Tuesday, December 23, 2008

The Grinch that wants to steal my sick days

Just in time for the holidays, Milwaukee’s big business lobby has filed a frivolous lawsuit against the people of Milwaukee. After all, it was almost a 70 percent majority that approved the paid sick day ordinance on November 4. Now that massive majority is being targeted by the big corporate bucks of the Metropolitan Milwaukee Association of Commerce (MMAC). We should have known that they were planning on getting nasty for Christmas when their mouthpiece compared supporters of sick days to terrorists. Apparently that kind of demagoguery is official policy at MMAC.

MMAC is apparently trying to use every legal loophole to thwart the will of the people while simultaneously making them pay needless legal bills. For what? Just because the people of Milwaukee put a priority on public health, lower-wage workers and their sick children.

Big business interests have always played the role of Chicken Little every time society has asked them to pay their fair share. Every time they claim that businesses will flee and jobs will be lost and every time their knee jerk claims are proven false. Paid sick days are no exception as it has already been done and has been a tremendous success. It looks like MMAC is not only content in playing the role of Chicken Little. Now they have decided to also play the role of the Grinch, the Grinch that wants to steal my sick days.

*This was originally posted to the One Wisconsin Now blog where I will be posting content until the end of the year.

Friday, December 19, 2008

“Just (Blindly) Trust Us!”

Earlier this week the state Government Accountability Board (GAB) told Supreme Court Justice Annette Ziegler to disclose what is in her family’s blind trusts. Ziegler asked that the GAB waive the full-disclosure requirement even though it is needed to avoid conflict-of-interest, the very thing that has gotten her in so much trouble in the recent past. As a GAB board member and former judge said, Ziegler has had “problems in the past understanding” rules that guard against conflicts. One particular sign that Ziegler is still tone deaf on this issue is the fact that her brother-in-law is designated as trustee.

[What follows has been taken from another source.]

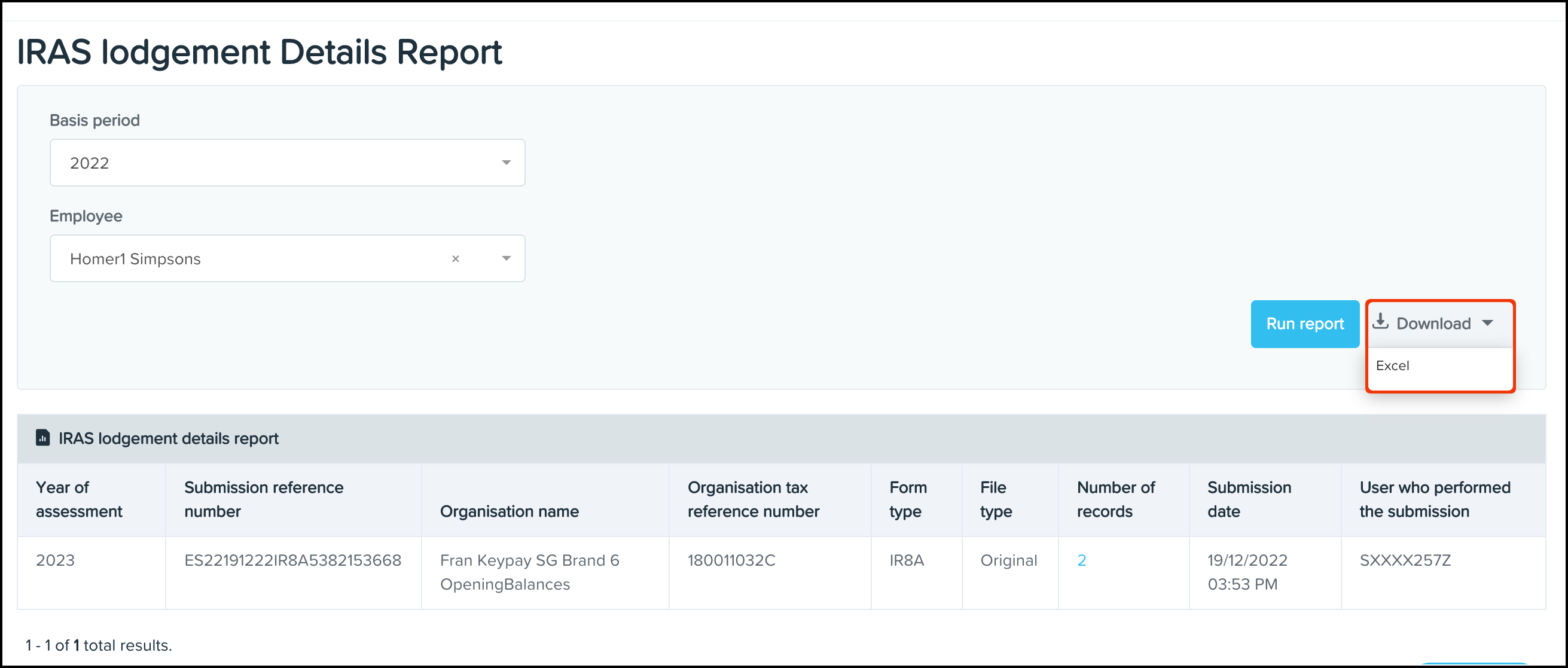The width and height of the screenshot is (1568, 668).
Task: Click the Form type column header
Action: (x=908, y=499)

In her letter to the GAB board (page 37) today’s Ziegler contradicts the Ziegler of last year. In it she argues as follows:

It is a near impossibility that a publicly traded company's stock value could ever be affected by a Wisconsin court decision, and even more unlikely that the
value of a Judge's portfolio may be affected by such a decision. If there is
concern that a Judge may rule for a company because they own stock, then the
concern is associated with the notion that the Judge seeks to gain from that
ruling. As a practical matter, any such gain would be next to impossible.

It seems that in addition to missing the point, Ziegler is also contradicting her own actions from last year. At that time, as a Washington County judge and candidate for the high court, she stepped down from a Wal-Mart case because she held significant stock in the company. She only did that a month after her financial interest was revealed, but she did it none-the-less. So if she stepped off the Wal-Mart case, why does she now say that such a conflict is really no big deal? Is it because she is not running for anything now? Some might call that the same “political gamesmanship” that she also bemoans in her letter to GAB.

Annette Ziegler is not the only state elected official that should be answering questions about blind trusts. Given GAB’s ruling, we should also be watching Attorney General J.B. Van Hollen. He also put his vast array of investments into a blind trust. Will he now seek a waiver or will he fully reveal his potential conflicts to the public?

I am certainly no expert on blind trusts, but there are a few things that I would be looking for if Van Hollen would opt for full disclosure. Is most of his wealth still wrapped up in the various family businesses? Does he still own hundreds of thousands of dollars in chemical industry stock? To the extent that his financial activity would be disclosed, has he finally paid off that “$50,000 or more” loan from his father that he reported on his Statement of Economic Interests? I seem to remember that arrangement raising a few eyebrows because it happened while he was gearing up for his AG run. In any case, there are many questions that would be answered if Van Hollen simply decided on full disclosure.

In the high positions that both Ziegler and Van Hollen hold, it is critical to give the public a full view of whatever financial interests that they have and if they are prone to any potential conflicts. Thus far it seems that these two state officials are telling both the GAB and the public to “just (blindly) trust us.”

*This was originally posted to the One Wisconsin Now blog where I will be posting content until the end of the year.